Written task: Format every line of the rows below as a JSON list of strings, one string per line, with blank lines omitted.

Provided entries:
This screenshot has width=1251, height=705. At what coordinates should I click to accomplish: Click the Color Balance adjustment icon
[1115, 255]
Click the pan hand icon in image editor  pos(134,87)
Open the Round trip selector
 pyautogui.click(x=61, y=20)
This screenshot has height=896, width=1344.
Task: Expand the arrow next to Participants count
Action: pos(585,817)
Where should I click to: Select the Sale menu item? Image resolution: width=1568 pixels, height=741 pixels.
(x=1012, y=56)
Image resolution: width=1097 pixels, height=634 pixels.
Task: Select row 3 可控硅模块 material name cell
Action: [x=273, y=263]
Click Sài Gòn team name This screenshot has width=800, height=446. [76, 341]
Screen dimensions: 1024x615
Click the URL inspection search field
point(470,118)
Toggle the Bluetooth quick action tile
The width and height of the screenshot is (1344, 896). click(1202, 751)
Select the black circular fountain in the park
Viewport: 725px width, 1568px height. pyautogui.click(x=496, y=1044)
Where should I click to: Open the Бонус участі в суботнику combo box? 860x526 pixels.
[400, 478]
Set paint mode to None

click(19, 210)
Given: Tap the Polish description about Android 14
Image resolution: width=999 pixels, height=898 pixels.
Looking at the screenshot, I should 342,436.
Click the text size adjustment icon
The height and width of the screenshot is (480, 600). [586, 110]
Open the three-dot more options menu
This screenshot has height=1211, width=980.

Result:
[
  "This screenshot has width=1251, height=705. At what coordinates should I click to accomplish: Click the Color Balance adjustment icon",
  "[1115, 255]",
  "Click the pan hand icon in image editor  pos(134,87)",
  "Open the Round trip selector",
  " pyautogui.click(x=61, y=20)",
  "This screenshot has height=896, width=1344.",
  "Task: Expand the arrow next to Participants count",
  "Action: pos(585,817)",
  "Where should I click to: Select the Sale menu item? Image resolution: width=1568 pixels, height=741 pixels.",
  "(x=1012, y=56)",
  "Image resolution: width=1097 pixels, height=634 pixels.",
  "Task: Select row 3 可控硅模块 material name cell",
  "Action: [x=273, y=263]",
  "Click Sài Gòn team name This screenshot has width=800, height=446. [76, 341]",
  "Screen dimensions: 1024x615",
  "Click the URL inspection search field",
  "point(470,118)",
  "Toggle the Bluetooth quick action tile",
  "The width and height of the screenshot is (1344, 896). click(1202, 751)",
  "Select the black circular fountain in the park",
  "Viewport: 725px width, 1568px height. pyautogui.click(x=496, y=1044)",
  "Where should I click to: Open the Бонус участі в суботнику combo box? 860x526 pixels.",
  "[400, 478]",
  "Set paint mode to None",
  "click(19, 210)",
  "Given: Tap the Polish description about Android 14",
  "Image resolution: width=999 pixels, height=898 pixels.",
  "Looking at the screenshot, I should 342,436.",
  "Click the text size adjustment icon",
  "The height and width of the screenshot is (480, 600). [586, 110]",
  "Open the three-dot more options menu",
  "This screenshot has height=1211, width=980."
]